Taking an optimistic view of general economic growth over the next 10 years, the worldwide outlook will be characterized by: 1. an OECD zone with limited growth in terms of volume, with the market becoming increasingly sensitive to better product quality, the environment and standards of living; and 2. zones of strong economic development, where priority will be given to access by the greatest number to energy, mobility and communication. Harmonizing the exchanges between these zones represents perhaps the most important overall stake. Polluting emissions regulation will remain a priority in the developed areas. But a new multi-dimensional approach will probably replace the current strategy of the best available technology.
For the next ten years, the considerable progress made recently in controlling complex engine combustion processes, and driven by new feeding technologies both for "direct injection" fuel and "variable aerodynamic" air, should solidify into better efficiency. "Clean and economical" fuels, which are associated with advanced engine technologies, can significantly contribute to progress in air quality in cities. However, these goals must be reached in terms of performance, rather than in terms of fuel composition. The energy justification for biomass fuels falls under the very long term, with the depletion of fossil fuel reserves. Gaseous fuels are strikingly non- polluting, but require special engines. They are thus well adapted to niche applications, such as taxis and city buses. Their "near zero" emissions make them formidable competitors for electric vehicles on the technical and, especially, the economic front.

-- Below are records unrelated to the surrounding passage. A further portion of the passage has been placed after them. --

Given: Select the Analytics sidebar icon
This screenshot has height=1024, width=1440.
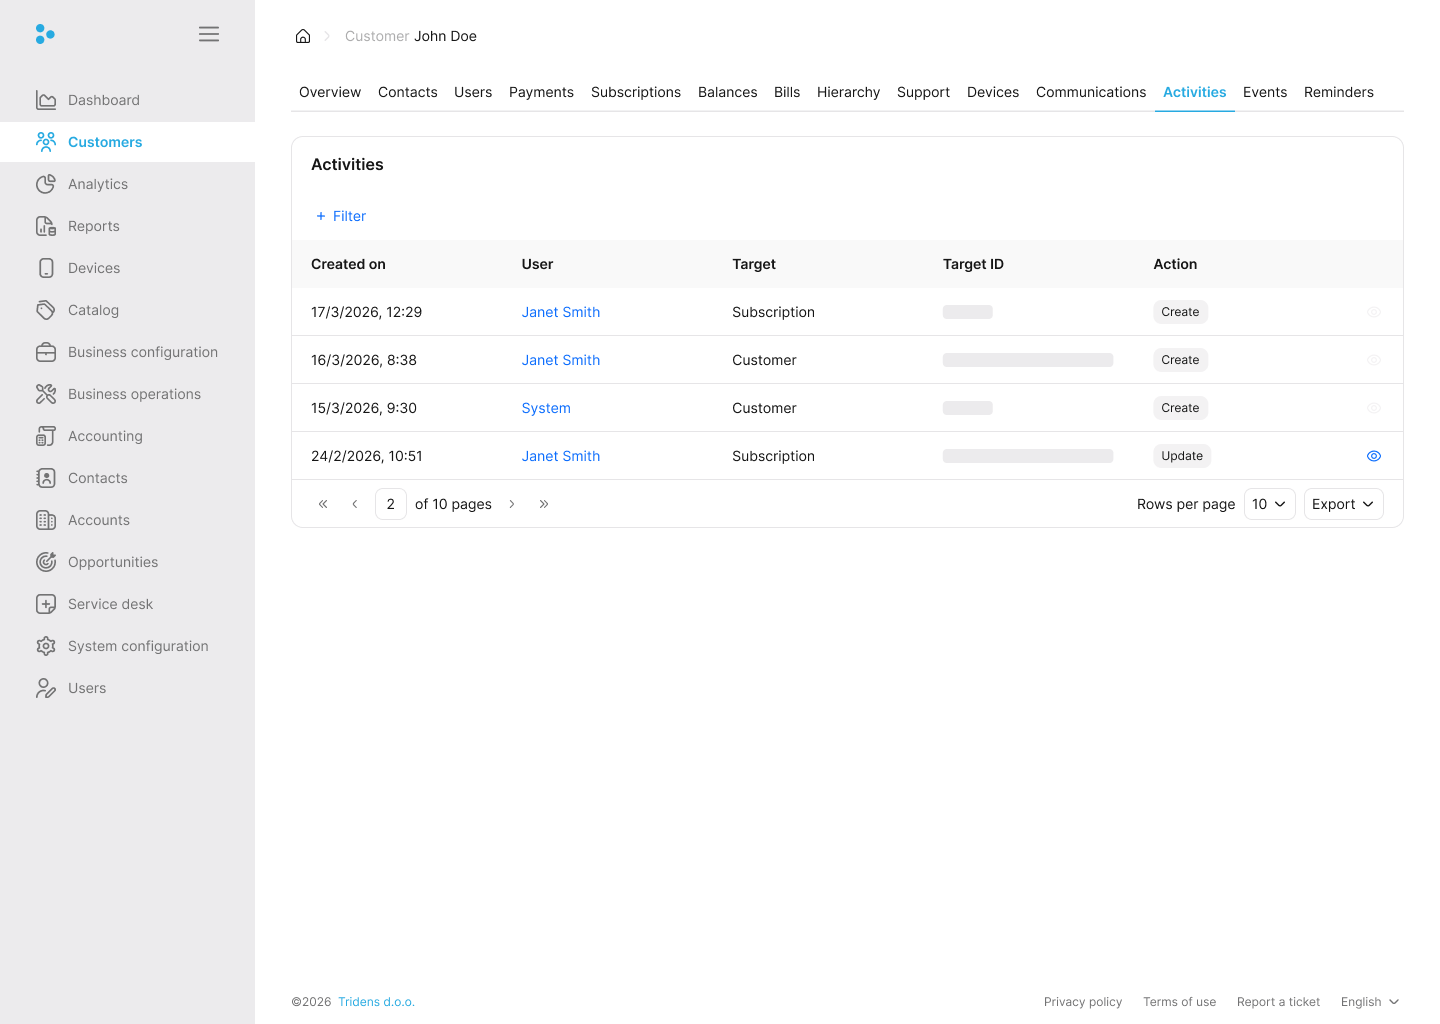Looking at the screenshot, I should click(x=46, y=184).
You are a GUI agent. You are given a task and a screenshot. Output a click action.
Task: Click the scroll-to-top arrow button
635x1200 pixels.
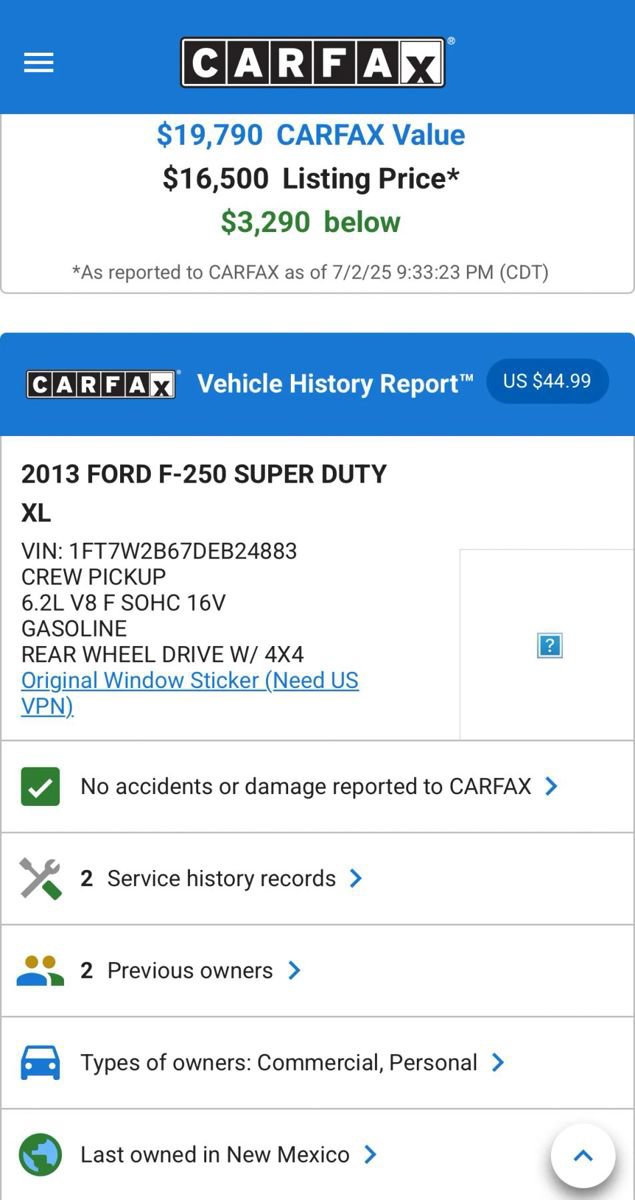click(x=583, y=1155)

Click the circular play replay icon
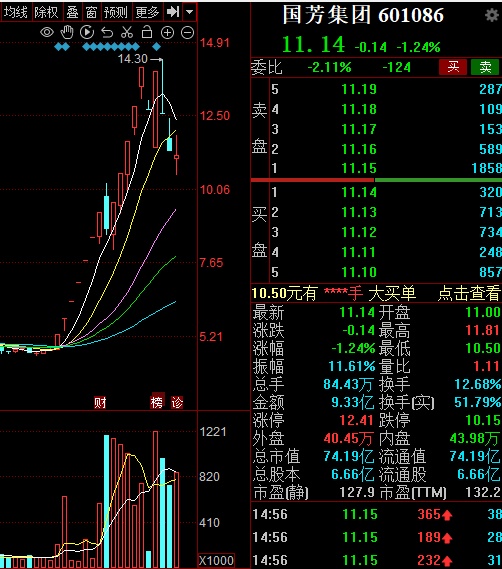pyautogui.click(x=87, y=32)

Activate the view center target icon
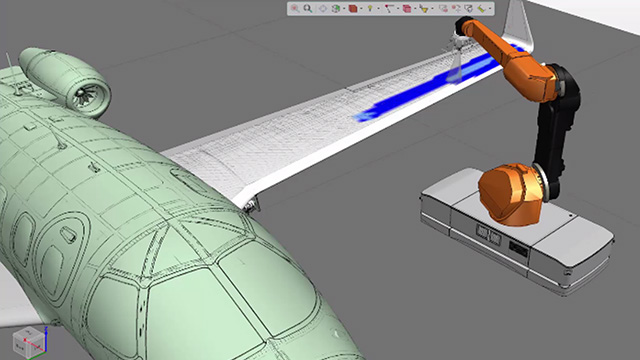click(323, 8)
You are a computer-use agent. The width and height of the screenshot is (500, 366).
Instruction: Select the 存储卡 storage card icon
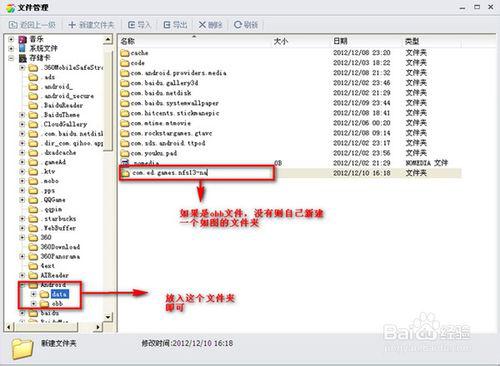[23, 58]
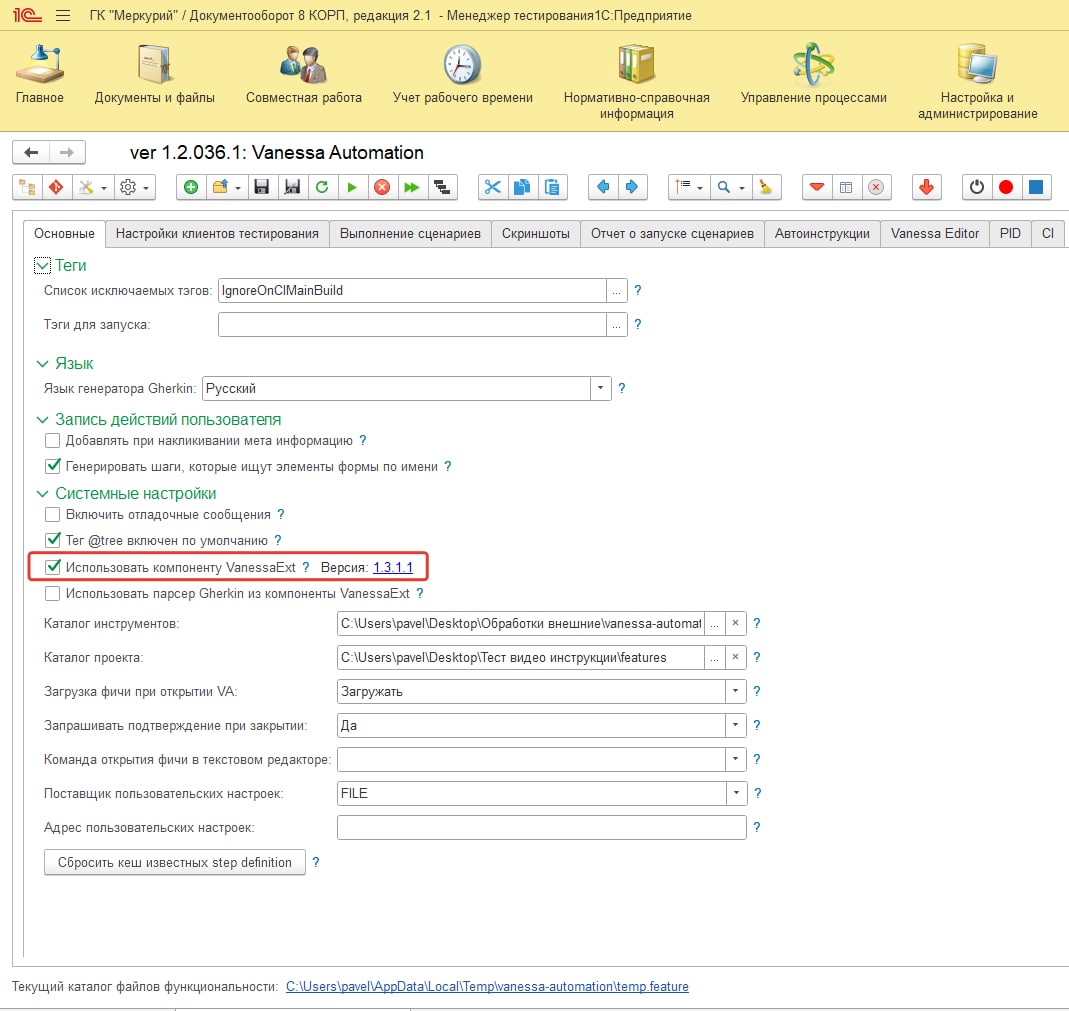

Finally, it must not be forgotten that fuels, which are energy vectors in essence, fulfill other important functions, such as tax revenues, for example. In the future, the ability of fuels to contribute to the resolution of complex problems, socio-political problems in general, will unquestionably be increasingly important in their development. All parties must adopt these "external" motivations, the legitimacy of which does not lie in the technical performance of the products alone.